本技能适用于AI Agent承担大部分实现工作、人类负责质量与风险管控的工程工作流。
Operating Principles
运作原则
Define completion criteria before execution.
Decompose work into agent-sized units.
Route model tiers by task complexity.
Measure with evals and regression checks.
执行前先定义完成标准
将工作拆解为适合Agent处理的单元
根据任务复杂度匹配不同层级的模型
通过评估和回归检查来衡量效果
Eval-First Loop
评估优先循环
Define capability eval and regression eval.
Run baseline and capture failure signatures.
Execute implementation.
Re-run evals and compare deltas.
定义能力评估和回归评估规则
运行基准测试并记录失败特征
执行代码实现
重新运行评估并对比差异
Task Decomposition
任务拆解
Apply the 15-minute unit rule:
each unit should be independently verifiable
each unit should have a single dominant risk
each unit should expose a clear done condition
遵循15分钟单元规则:
每个单元都可独立验证
每个单元仅存在一个主要风险
每个单元有明确的完成条件
Model Routing
模型路由
Haiku: classification, boilerplate transforms, narrow edits
Sonnet: implementation and refactors
Opus: architecture, root-cause analysis, multi-file invariants
Haiku:分类、样板代码转换、小范围修改
Sonnet:代码实现与重构
Opus:架构设计、根因分析、多文件一致性校验
Session Strategy
会话策略
Continue session for closely-coupled units.
Start fresh session after major phase transitions.
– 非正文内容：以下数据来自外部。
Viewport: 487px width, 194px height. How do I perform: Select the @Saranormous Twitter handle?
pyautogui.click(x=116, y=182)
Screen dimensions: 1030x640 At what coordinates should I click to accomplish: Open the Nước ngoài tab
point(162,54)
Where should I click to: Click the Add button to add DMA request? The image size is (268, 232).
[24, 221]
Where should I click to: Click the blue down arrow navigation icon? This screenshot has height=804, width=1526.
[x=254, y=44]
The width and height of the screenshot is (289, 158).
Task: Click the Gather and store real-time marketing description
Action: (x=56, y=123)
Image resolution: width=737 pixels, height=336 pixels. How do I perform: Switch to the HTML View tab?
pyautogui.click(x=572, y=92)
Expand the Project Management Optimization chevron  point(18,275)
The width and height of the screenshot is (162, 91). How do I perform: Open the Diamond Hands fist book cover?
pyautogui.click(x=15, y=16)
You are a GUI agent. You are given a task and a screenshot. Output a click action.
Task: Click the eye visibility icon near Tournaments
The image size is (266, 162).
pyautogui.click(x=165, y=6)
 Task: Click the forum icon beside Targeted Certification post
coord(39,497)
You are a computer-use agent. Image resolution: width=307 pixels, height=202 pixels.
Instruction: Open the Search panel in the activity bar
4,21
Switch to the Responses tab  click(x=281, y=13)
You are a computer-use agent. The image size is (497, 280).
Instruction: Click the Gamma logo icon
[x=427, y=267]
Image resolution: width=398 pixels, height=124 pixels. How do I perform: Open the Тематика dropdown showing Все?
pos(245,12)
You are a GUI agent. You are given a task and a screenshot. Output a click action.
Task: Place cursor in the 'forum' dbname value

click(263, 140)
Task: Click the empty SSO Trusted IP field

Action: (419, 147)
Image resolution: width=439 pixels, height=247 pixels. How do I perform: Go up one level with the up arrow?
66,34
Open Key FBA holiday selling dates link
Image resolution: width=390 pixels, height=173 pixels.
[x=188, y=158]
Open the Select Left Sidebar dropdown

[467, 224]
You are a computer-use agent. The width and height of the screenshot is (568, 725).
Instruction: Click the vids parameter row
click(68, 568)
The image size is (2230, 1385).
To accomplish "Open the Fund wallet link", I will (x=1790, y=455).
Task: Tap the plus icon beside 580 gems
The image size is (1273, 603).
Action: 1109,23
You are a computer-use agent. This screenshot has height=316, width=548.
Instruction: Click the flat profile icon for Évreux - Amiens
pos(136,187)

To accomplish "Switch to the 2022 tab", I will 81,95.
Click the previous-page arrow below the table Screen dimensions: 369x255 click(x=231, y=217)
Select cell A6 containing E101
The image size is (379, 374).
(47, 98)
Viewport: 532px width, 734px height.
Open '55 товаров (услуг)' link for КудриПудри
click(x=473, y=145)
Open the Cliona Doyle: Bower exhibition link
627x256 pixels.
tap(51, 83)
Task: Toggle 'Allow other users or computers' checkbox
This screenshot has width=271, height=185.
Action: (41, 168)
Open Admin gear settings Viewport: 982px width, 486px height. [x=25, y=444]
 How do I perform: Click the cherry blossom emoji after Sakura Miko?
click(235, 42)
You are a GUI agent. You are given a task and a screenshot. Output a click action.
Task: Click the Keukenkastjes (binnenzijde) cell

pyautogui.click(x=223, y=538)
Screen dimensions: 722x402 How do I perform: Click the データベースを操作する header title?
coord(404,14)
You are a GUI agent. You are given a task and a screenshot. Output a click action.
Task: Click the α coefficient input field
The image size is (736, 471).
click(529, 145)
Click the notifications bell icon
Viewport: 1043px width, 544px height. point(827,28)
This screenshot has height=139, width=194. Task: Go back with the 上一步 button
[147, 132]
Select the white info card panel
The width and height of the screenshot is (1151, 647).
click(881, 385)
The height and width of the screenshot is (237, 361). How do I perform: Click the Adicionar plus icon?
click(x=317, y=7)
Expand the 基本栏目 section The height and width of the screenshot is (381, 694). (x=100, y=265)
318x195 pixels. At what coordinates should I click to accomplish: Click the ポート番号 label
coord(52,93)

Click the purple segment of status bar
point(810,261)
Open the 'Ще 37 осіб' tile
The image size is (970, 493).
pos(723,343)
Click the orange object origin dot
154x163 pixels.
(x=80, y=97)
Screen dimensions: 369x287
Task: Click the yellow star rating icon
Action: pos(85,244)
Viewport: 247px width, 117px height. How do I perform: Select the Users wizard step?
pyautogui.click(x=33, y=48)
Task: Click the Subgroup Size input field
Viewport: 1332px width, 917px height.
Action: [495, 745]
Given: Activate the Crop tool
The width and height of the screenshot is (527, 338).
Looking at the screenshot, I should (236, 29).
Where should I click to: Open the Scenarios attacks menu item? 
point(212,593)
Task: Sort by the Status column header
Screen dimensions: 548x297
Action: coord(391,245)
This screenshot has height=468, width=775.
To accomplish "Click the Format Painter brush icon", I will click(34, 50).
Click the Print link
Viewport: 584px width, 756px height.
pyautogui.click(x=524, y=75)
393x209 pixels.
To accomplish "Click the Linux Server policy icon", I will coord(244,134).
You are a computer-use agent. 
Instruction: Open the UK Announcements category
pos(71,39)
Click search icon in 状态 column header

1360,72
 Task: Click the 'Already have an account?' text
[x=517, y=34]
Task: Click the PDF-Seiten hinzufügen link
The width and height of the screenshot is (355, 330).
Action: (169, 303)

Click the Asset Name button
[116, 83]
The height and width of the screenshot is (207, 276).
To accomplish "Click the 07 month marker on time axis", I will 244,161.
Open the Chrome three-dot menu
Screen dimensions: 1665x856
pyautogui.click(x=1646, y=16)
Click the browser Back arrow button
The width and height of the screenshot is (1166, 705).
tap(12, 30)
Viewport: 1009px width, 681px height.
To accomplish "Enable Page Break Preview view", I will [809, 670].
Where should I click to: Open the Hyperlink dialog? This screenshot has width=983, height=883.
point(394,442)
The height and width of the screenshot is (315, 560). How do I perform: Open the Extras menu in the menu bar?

Compact after milestone completion, not during active debugging.
关联性强的工作单元延续同一会话
重大阶段转换后开启全新会话
里程碑完成后再压缩会话,活跃调试期间不要压缩
Review Focus for AI-Generated Code
AI生成代码的审核重点
Prioritize:
invariants and edge cases
error boundaries
security and auth assumptions
hidden coupling and rollout risk
Do not waste review cycles on style-only disagreements when automated format/lint already enforce style.
优先关注:
一致性规则与边界情况
错误边界处理
安全与鉴权假设
隐式耦合和上线风险
如果已有自动化格式化/lint工具强制规范代码风格,不要在仅关乎风格的分歧上浪费审核精力。
Cost Discipline
成本管控
Track per task:
model
token estimate
retries
wall-clock time
success/failure
Escalate model tier only when lower tier fails with a clear reasoning gap.
每个任务都要追踪:
使用的模型
Token预估消耗量
重试次数
实际耗时
成功/失败状态
仅当低层级模型因明确的推理能力不足失败时,再升级使用更高层级的模型。